Data Frame structure:
| main_id| id| createdBy|
+------------+--------------------+--------------------+
|1 | [10,20,30]| [999,888,777|
|2 | [30]| [666]|
Expected Data Frame structure:
| main_id| id| createdBy|
+------------+--------------------+--------------------+
|1 10 999
|1 20 888
|1 30 777
|2 | 30| 666
Code_1 Tried:
df.select($"main_id",explode($"id"),$"createdBy").select($"main_id",$"id",explode($"createdBy"))
which is causing wrong pairing and duplicates as well. Any suggestions on what I should tweak to get the required output.

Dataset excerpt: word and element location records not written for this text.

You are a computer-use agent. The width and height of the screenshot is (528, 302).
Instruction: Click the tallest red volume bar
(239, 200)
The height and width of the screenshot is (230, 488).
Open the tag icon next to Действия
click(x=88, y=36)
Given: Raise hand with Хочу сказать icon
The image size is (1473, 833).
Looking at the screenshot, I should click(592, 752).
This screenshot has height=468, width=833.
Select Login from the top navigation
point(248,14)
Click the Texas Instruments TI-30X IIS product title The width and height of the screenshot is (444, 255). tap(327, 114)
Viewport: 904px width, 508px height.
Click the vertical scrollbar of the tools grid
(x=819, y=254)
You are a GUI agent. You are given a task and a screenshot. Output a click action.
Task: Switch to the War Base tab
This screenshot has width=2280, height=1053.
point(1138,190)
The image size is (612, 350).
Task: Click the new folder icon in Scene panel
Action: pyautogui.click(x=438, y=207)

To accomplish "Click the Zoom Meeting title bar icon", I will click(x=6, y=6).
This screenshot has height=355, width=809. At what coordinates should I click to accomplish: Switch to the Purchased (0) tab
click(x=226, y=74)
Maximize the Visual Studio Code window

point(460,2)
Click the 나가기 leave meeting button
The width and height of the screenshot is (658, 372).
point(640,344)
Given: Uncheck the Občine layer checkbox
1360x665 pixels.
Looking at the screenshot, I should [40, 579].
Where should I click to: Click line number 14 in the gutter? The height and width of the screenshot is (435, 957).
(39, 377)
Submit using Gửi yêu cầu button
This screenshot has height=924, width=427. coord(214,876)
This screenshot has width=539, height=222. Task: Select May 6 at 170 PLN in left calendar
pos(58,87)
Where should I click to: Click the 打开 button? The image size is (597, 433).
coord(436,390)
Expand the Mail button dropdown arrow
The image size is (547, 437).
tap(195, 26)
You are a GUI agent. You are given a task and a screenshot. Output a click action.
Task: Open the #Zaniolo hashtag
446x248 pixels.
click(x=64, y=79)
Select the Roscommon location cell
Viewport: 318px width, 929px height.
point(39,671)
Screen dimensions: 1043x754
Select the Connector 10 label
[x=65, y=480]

Also I tried using multiple explodes in the first select statement which is throwing errors.
Code_2 Tried:
import org.apache.spark.sql.functions.{udf, explode}
val zip = udf((xs: Seq[String], ys: Seq[String]) => xs.zip(ys))
df.withColumn("vars", explode(zip($"id", $"createdBy"))).select(
$"main_id",
$"vars._1".alias("varA"), $"vars._2".alias("varB")).show(1)
Warning and Error:
warning: there was one deprecation warning; re-run with -deprecation for details
org.apache.spark.SparkException: Job aborted due to stage failure: Task 0
in stage 564.0 failed 4 times, most recent failure: Lost task 0.3 in
stage 564.0 (TID 11570, ma4-csxp-ldn1015.corp.apple.com, executor 288)
Yes I have asked the same question which was closed as duplicate pointing towards another solution, which is what I have tried in snippet 2. It didnt work as well. Any suggestions would be really helpful.